Lyrically it examines struggling with adversity while trying to find beauty within that fight and the hope of triumph. It’s the sound of total collapse, of darkness closing in, of trying to escape – through drugs, through death, through whatever means necessary – from the horrors of existence. Two weeks after the band finished recording, frontwoman Connie Sgarbossa nearly died from a drug overdose. It was, she admits, a kind of physical manifestation of everything the album’s 13 songs are about.
“Writing music is cathartic to me”, she says. “Getting things on paper is the only way I know how to deal with stuff. So to have that happen two weeks later almost backed up why I wrote the album – it was a self-fulfilling prophecy. It reinforced that I wrote the album that I needed to write”. Reflecting on the themes of the new album Connie comments: “The album is a reflection on the last couple of years of our lives; It serves as a tongue in cheek, but genuine look at what it means to struggle through adversity while trying to find some beauty in it all… It’s about making art about parts of our lives that are ugly and how that seems to resonate the most with people”. Sgarbossa expands by adding: “…what it means to be in love with someone as well as the substances that are killing you both, what it means to use sex as a way to try to feel content and loved but without a true connection that instead makes you feel more isolated. The poetic nature of writing songs about addiction only to almost die of an overdose a few weeks later. It’s a pretty coat of paint on a crumbling structure”.

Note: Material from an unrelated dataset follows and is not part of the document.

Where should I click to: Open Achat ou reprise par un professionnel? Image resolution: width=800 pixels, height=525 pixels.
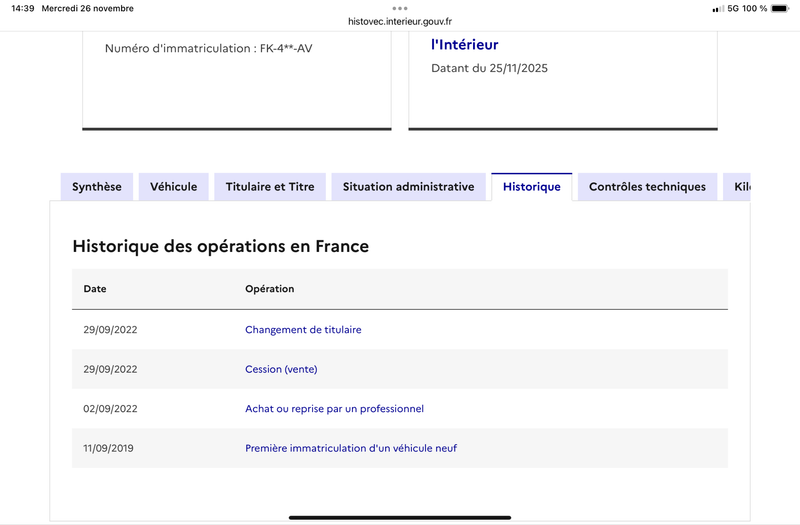click(334, 409)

That brutal, unflinching honesty isn’t just conveyed with Connie’s intensely personal lyrics, but through the intensely visceral songs that bring those raw emotions to life. Indeed, the music is a physical manifestation of the existential tug of war played out in these songs – the push and pull between existence and non-existence, the torment of loss, the rush and exhilaration and self-destructive devastation of addiction – and everything in-between. Whether the blisteringly erratic tumult of opener “Life As A Soap Opera Plot, 26 Years Running” – which features Every Time I Die’s Keith Buckley – or the confused duality of “With Arms That Bind And Lips That Lock”, the wild, craven and careening existential torment of “Ouroboros As An Overused Metaphor” or the desperate, suppurating urgency of “Melodrama Between Two Entirely Bored Individuals”, each song its own unpredictable, chaotic journey through darkness and pain, all linked together by the universe they’re part of.